Le uova di Pasqua solidali

Il volontariato ha sempre bisogno di aiuti, di fondi e di solidarietà. E quale miglior modo per supportare la positività della clown terapia se non con l’allegria arrecata dal cioccolato?

Con l’avvicinarsi della Pasqua si apre un’opportunità per andare incontro alla Terapia del sorriso. Quest’ultima permette di compiere un’azione altruista, ma non solo. Acquistando infatti un bene i cui fondi sono destinati ad aiutare gli agenti del volontariato, si ottiene in cambio per se stessi uno dei cioccolati più buoni sul mercato: il cioccolato Lindt.

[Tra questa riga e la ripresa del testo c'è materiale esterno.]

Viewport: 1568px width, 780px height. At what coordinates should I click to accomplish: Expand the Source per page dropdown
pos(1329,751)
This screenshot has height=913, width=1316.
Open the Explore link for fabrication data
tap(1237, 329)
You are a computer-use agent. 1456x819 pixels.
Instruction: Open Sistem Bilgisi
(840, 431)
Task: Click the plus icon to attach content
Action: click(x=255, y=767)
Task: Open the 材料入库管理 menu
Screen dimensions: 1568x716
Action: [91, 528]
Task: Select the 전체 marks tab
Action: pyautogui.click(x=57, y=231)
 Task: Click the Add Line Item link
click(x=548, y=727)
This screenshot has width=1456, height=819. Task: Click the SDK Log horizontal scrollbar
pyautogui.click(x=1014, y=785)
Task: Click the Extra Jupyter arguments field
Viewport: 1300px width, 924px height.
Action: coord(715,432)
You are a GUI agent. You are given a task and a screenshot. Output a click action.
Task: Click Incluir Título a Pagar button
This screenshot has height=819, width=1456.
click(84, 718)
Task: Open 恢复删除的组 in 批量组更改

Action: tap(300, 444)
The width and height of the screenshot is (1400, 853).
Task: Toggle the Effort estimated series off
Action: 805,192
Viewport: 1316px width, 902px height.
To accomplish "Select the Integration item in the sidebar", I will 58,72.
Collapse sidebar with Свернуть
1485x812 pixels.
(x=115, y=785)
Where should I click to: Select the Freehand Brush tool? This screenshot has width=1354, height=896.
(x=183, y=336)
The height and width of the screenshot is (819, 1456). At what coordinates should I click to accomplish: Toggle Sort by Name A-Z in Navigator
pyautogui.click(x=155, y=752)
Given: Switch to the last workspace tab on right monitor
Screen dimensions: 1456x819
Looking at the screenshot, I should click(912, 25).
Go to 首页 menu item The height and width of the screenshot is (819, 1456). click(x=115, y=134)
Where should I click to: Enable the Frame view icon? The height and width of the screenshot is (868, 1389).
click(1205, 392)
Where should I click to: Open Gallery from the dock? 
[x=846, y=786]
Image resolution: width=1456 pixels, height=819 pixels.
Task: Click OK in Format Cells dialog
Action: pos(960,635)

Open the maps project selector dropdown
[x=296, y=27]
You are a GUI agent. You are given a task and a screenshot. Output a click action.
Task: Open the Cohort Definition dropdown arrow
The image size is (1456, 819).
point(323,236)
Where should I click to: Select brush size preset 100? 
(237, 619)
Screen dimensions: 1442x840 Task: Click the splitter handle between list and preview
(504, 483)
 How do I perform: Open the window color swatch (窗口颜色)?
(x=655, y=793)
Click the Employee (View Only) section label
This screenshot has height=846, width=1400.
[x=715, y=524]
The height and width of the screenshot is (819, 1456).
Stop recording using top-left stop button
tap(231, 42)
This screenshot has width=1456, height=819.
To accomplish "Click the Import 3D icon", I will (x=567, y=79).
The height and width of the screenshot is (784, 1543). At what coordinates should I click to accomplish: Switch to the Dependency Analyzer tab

Arrivano infatti le uova di Pasqua solidali!
Lindt ha deciso di sostenere la clown terapia di Teniamoci per mano lanciando una linea di uova col suo prezioso ingrediente. L’offerta abbraccia tutti i gusti. Sono infatti disponibili uova dal cioccolato al latte oppure fondente.

Acquistando le uova pasquali dall’associazione Teniamoci per Mano ONLUS infatti si aiuta in maniera concreta la missione dei clown: regalare un sorriso laddove sorridere è difficile, aiutare con euforia e soprattutto preparazione coloro i quali vivono un momento sociale o salutare difficile, in ospedali, case di cura, orfanotrofi e tanti altri luoghi in cui la felicità è messa alla prova.

L’ONLUS Teniamoci per Mano è presente con le sue uova in molte strutture sparse su tutto il territorio nazionale. Queste ultime sono anche acquistabili dai Maîtres Chocolatiers più rinomati e apprezzati dello Stivale.